Nutrition and Emotional Support
Begin with clear liquids and advance to regular diet as tolerated. Provide compassionate emotional support for women adjusting to surgical delivery, hormonal changes, and newborn care demands. Many women feel disappointment about not delivering vaginally or anxiety about recovery.
Complication Prevention and Management in Cesarean Nursing
Cesarean delivery carries risks of serious maternal and neonatal complications. Vigilant nursing surveillance and prompt intervention are essential.
Hemorrhage: Most Common Serious Complication
Monitor for excessive lochia, tachycardia, hypotension, pallor, and anxiety indicating bleeding. Report and manage immediately by administering oxytocin, performing uterine massage, and notifying the healthcare provider.
Infection and Endometritis
Endometritis (uterine infection) presents with fever, foul-smelling lochia, and abdominal tenderness.
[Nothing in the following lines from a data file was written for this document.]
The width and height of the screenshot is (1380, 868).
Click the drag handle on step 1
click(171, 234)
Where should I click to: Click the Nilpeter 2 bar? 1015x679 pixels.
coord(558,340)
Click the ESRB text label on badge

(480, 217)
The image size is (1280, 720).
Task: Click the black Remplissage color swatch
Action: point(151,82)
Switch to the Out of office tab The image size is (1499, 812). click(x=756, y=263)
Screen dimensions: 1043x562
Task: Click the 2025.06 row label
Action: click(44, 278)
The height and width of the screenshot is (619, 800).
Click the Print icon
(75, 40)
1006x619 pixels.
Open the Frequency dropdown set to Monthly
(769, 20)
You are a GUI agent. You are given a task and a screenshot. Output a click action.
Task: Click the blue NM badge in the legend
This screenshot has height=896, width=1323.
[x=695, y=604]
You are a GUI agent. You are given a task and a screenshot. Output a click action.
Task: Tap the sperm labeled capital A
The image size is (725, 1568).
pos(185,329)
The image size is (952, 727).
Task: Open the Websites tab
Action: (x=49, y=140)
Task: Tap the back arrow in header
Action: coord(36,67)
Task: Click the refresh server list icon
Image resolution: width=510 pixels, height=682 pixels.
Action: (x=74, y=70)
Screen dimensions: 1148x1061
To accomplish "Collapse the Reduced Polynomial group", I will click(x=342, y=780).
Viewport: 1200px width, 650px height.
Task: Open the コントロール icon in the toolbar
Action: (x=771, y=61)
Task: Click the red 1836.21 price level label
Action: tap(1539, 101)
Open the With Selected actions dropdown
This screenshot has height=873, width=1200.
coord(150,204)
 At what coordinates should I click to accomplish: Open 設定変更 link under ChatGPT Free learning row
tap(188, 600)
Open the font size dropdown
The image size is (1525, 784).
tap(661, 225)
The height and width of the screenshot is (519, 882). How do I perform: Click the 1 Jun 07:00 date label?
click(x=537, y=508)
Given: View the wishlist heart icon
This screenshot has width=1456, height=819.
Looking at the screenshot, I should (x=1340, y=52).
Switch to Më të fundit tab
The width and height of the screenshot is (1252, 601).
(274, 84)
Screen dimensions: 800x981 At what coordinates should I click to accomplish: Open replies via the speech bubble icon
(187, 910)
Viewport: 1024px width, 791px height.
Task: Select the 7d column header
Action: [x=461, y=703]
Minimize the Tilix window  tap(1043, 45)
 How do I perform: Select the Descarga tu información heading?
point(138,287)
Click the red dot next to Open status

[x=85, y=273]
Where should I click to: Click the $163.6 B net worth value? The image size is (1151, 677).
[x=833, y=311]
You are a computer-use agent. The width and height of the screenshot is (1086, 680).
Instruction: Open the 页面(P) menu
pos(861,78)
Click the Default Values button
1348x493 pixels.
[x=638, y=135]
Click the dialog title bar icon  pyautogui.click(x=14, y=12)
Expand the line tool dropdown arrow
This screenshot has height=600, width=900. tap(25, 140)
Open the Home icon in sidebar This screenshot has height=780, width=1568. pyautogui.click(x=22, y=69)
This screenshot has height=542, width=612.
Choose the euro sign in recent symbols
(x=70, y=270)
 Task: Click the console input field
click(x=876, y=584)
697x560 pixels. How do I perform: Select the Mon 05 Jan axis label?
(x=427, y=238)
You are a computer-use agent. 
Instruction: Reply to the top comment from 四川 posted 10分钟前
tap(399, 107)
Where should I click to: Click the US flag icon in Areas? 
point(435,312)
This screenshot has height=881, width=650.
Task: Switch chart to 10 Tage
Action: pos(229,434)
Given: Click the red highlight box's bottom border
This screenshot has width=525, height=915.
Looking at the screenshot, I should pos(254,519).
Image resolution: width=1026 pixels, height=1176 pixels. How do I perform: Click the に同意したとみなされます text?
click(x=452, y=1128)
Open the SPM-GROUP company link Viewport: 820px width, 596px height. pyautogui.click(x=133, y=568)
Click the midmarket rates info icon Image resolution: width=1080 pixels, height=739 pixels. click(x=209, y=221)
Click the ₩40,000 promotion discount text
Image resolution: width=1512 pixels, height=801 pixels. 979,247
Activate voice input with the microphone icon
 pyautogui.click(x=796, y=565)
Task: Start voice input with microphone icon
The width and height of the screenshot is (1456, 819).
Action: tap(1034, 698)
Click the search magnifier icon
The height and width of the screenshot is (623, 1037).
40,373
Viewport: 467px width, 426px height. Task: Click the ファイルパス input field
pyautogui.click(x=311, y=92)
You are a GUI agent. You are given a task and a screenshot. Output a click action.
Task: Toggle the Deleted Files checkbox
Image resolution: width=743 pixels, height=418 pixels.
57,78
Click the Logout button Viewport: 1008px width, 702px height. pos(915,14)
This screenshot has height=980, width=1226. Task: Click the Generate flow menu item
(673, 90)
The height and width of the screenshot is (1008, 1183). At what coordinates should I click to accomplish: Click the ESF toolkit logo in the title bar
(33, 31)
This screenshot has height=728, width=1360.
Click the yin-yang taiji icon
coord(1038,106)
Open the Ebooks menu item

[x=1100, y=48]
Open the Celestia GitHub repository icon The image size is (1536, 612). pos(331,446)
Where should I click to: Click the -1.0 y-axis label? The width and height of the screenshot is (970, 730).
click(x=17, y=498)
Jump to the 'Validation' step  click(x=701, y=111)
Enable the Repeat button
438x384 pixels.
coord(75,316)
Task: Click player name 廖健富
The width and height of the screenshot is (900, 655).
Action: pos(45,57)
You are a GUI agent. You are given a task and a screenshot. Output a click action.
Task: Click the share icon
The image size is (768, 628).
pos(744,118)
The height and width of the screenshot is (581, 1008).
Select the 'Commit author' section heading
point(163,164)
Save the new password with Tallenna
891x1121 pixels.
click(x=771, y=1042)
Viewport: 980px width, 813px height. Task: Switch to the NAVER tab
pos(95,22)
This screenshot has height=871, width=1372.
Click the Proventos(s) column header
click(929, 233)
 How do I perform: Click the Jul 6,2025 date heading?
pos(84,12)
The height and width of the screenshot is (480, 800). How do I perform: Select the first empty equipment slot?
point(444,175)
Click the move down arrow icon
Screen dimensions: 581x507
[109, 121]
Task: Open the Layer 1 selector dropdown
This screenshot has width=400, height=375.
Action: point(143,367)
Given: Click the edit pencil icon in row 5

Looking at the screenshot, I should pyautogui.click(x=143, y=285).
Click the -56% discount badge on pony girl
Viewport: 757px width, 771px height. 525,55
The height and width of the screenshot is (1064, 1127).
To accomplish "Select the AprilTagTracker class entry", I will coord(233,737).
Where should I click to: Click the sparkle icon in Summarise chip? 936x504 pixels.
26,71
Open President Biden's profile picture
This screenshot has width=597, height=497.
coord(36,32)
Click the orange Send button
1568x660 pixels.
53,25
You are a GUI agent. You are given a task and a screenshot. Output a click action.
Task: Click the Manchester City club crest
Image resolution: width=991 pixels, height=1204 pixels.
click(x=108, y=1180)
Prophylactic antibiotics are routinely administered. Culture suspicious drainage and treat promptly.
Thromboembolic Events
Deep vein thrombosis and pulmonary embolism can occur postoperatively. Assess for calf swelling, pain, and respiratory distress. Implement prevention strategies:
- Early mobilization
- Sequential compression devices
- Adequate hydration
- Anticoagulation prophylaxis as ordered
Anesthesia-Related Complications
Spinal headache occurs in approximately 1% of spinal anesthetics. Initial treatment includes bed rest, hydration, and analgesics. Epidural blood patch may be necessary if symptoms persist. Aspiration pneumonia is a risk with general anesthesia requiring prompt pulmonary assessment and treatment.
Wound Complications
Infection, seroma, and hematoma require inspection and culture if drainage is present. Assess daily for changes.
Neonatal Complications
Newborns may experience respiratory distress from retained fetal lung fluid. Watch for grunting, nasal flaring, and tachypnea. Maintain high awareness for all potential complications and communicate changes immediately to appropriate healthcare providers.